On top of that there is the versatility of having many
different forms.


When I saw that for the first time I thought I
misinterpreted the rules, but thanks to the internet
People :cool: now I know it was no mistake.:-S
 

ambroseji

Explorer
Hiya
You KEEP ALL DAMAGE that you have taken in your forms. If you have 50hp as a human druid, change into a wolf, take 10 damage, change into human, change into tiger, take 35 damage, change back into human....you would have 5hp left (50, -10, -35 = 5). You don't "heal" anything. If you had changed into a brown bear in stead of a dog, and taken 30 points there, you'd be in real trouble after changing back into human from tiger...you'd change back with less than 0hp (50, -30, -35 = -15). So, basically, you never have "more" hp than your actual character does, but you can try and save your butt if your 'actual' hp are low. In other words, you have 50 max, have taken 47, so you have 3hp left; turn into a tiger and you now have 37hp (tigers average)...you could make a run for it, take some damage, then when the shape runs out, revert into human form with less than 0hp...

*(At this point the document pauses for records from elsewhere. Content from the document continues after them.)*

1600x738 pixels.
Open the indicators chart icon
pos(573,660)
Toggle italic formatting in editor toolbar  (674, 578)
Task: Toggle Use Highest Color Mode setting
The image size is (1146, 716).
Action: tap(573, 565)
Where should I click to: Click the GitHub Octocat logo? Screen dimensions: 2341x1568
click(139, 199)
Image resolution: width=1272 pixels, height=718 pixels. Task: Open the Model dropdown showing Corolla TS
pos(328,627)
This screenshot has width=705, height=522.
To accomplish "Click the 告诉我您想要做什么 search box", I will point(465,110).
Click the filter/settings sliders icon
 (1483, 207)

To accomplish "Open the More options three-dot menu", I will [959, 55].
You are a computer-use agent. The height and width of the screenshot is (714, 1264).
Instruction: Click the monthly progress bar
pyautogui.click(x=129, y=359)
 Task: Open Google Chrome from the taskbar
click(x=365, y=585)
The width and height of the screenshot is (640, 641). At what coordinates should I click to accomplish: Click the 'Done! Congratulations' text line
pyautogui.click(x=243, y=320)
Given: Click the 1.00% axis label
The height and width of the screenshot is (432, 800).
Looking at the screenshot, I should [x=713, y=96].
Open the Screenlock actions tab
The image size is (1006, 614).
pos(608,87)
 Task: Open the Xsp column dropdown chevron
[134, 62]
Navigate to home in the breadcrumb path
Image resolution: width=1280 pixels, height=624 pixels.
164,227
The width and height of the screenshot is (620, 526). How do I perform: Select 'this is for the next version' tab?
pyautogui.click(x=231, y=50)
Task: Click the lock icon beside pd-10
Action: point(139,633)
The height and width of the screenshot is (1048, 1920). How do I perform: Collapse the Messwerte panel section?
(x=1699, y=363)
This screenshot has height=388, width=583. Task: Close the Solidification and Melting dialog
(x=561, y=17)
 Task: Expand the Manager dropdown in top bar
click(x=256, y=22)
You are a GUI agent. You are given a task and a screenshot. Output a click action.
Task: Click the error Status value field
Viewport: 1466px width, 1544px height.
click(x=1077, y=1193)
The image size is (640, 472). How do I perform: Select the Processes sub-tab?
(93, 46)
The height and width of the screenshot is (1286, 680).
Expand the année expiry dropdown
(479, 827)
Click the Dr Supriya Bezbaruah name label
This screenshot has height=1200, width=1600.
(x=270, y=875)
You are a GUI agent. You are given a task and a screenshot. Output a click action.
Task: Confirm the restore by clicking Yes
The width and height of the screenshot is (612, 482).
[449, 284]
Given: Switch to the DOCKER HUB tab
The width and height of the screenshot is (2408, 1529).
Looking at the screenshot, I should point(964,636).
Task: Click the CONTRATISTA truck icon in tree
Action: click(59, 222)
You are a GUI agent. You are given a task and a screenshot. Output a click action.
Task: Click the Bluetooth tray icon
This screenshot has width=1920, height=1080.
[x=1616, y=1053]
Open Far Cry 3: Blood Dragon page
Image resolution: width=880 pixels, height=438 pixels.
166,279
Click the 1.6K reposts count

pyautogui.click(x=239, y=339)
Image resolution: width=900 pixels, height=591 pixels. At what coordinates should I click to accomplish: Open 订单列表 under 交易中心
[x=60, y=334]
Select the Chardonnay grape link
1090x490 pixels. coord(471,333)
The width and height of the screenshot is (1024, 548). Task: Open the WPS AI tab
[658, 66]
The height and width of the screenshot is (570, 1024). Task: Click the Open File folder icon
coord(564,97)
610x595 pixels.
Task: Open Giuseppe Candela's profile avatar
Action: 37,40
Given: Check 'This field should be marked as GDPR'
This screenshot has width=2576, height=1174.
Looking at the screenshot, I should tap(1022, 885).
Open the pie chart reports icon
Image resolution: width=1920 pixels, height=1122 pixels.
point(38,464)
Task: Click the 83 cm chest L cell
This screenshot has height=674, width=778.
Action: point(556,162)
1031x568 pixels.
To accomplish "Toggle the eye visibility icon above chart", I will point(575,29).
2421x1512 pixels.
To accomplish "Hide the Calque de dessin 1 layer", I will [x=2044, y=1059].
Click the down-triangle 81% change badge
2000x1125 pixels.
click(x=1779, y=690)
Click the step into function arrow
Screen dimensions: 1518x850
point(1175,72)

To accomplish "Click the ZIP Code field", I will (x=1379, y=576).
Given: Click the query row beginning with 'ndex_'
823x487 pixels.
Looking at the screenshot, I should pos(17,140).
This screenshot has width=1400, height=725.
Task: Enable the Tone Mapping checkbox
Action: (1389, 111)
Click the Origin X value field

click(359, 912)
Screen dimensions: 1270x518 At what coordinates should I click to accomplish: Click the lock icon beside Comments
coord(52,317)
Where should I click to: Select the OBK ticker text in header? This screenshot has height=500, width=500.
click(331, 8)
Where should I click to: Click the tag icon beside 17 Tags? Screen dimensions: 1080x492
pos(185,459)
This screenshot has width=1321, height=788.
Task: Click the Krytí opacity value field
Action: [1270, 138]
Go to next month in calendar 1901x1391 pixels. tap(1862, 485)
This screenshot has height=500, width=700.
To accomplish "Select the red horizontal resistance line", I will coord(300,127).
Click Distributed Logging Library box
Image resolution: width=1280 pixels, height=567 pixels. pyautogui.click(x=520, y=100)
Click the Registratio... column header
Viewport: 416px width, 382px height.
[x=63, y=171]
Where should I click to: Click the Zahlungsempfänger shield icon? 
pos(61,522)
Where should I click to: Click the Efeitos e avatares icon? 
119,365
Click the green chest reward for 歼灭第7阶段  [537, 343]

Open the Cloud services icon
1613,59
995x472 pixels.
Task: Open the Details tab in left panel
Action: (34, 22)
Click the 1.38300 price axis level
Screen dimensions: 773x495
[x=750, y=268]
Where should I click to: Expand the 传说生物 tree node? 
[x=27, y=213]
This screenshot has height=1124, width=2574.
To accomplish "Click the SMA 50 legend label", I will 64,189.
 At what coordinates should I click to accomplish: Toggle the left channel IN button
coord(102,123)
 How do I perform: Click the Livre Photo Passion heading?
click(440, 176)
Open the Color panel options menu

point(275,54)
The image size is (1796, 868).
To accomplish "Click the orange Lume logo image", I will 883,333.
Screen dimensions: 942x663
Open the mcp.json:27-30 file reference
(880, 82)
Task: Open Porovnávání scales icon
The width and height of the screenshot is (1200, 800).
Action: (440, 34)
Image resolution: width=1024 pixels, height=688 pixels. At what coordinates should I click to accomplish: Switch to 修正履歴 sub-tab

This isn't accurate at all.

From the PHB pg. 67: "When you transform, you assume the beast's hit points and Hit Dice. When you revert to your normal form, you return to the number of hit points you had before you transformed."
 

I think they just underpowered the other classes' level 20 abilities.

A druid 20 can wildshape each round.

A bard 20 can . . . get one use of bardic inspiration at the start of each encounter if he's already out.

Screw that. Let the bard 20 have unlimited inspiration.